(ACTIVITY)
Show each line of the listing in which the word "button" occurs.

(RECORDS FOR THE EXERCISE)
====

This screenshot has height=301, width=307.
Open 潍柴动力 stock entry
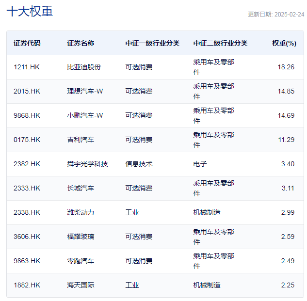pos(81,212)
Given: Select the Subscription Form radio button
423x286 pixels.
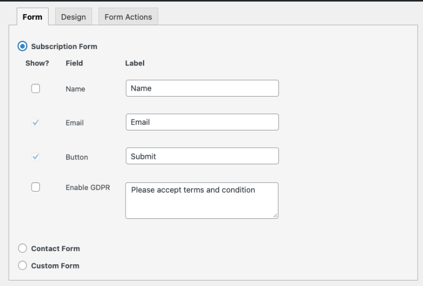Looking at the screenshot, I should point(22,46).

====

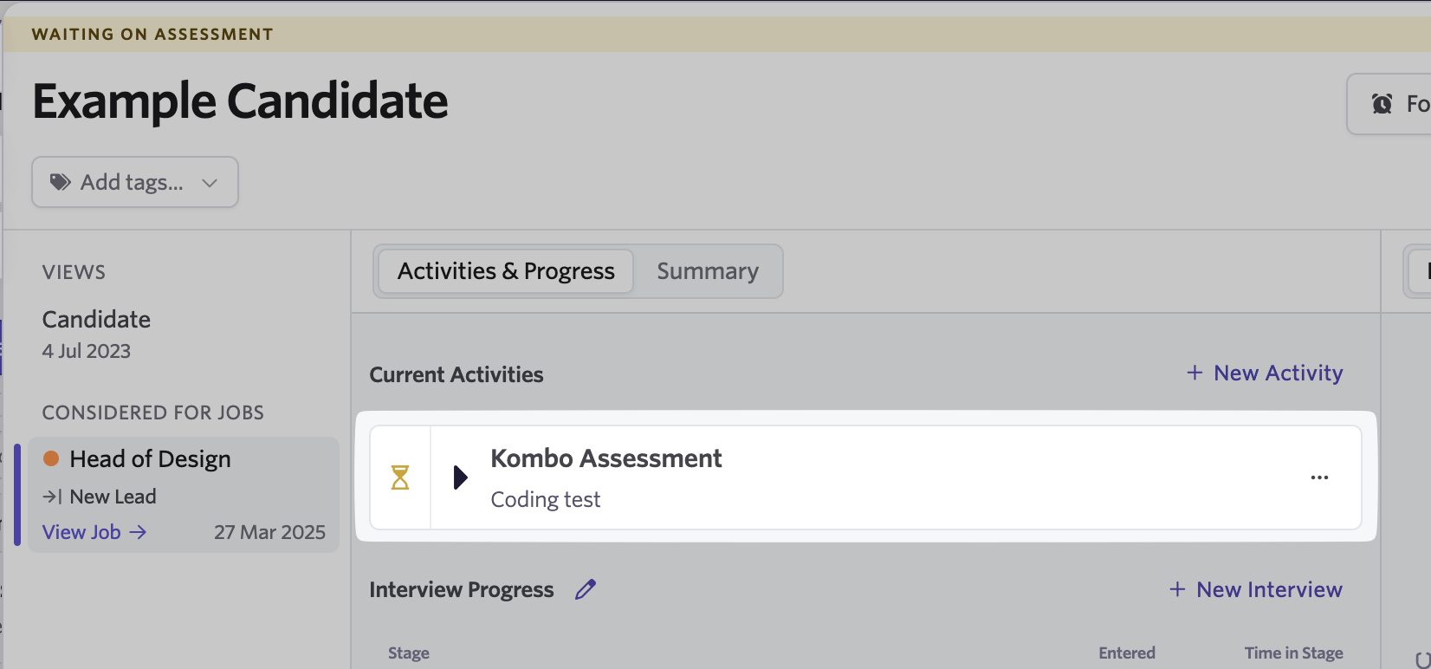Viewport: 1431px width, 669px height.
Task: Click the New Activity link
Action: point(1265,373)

====

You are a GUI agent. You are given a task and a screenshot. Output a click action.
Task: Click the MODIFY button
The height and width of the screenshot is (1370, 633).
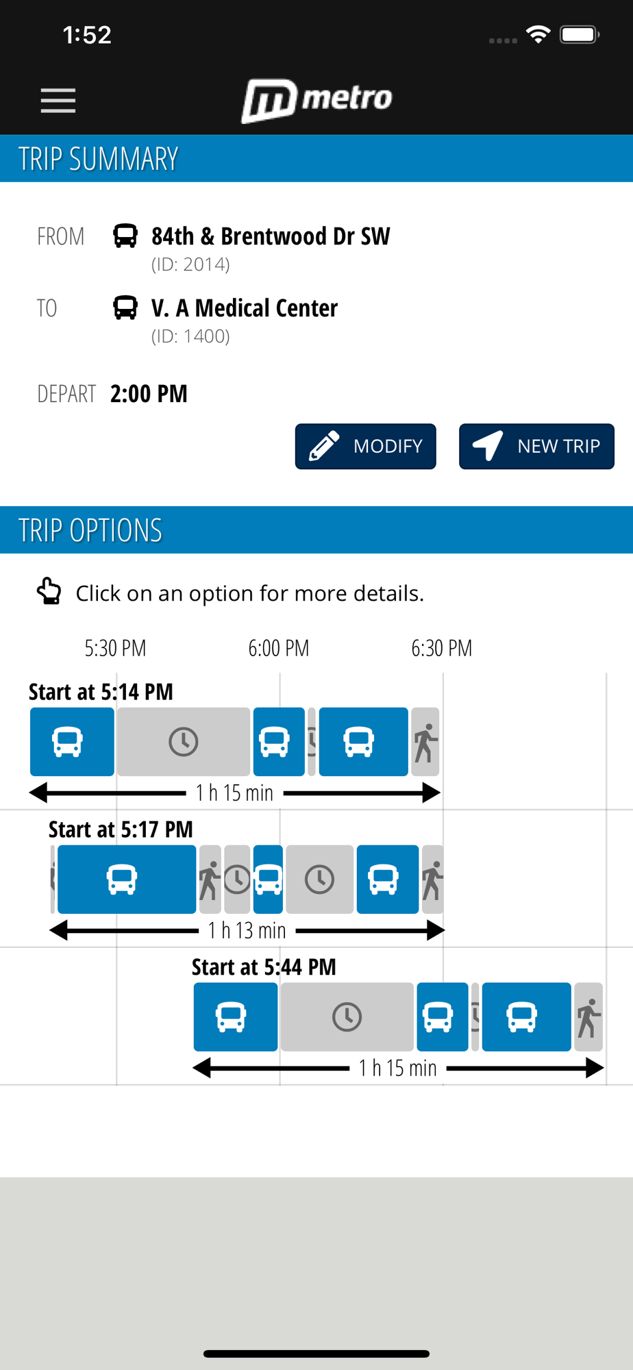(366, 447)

====

(WRITTEN ANSWER)
Given: Select the Subscription Form radio button
Task: Click the MODIFY button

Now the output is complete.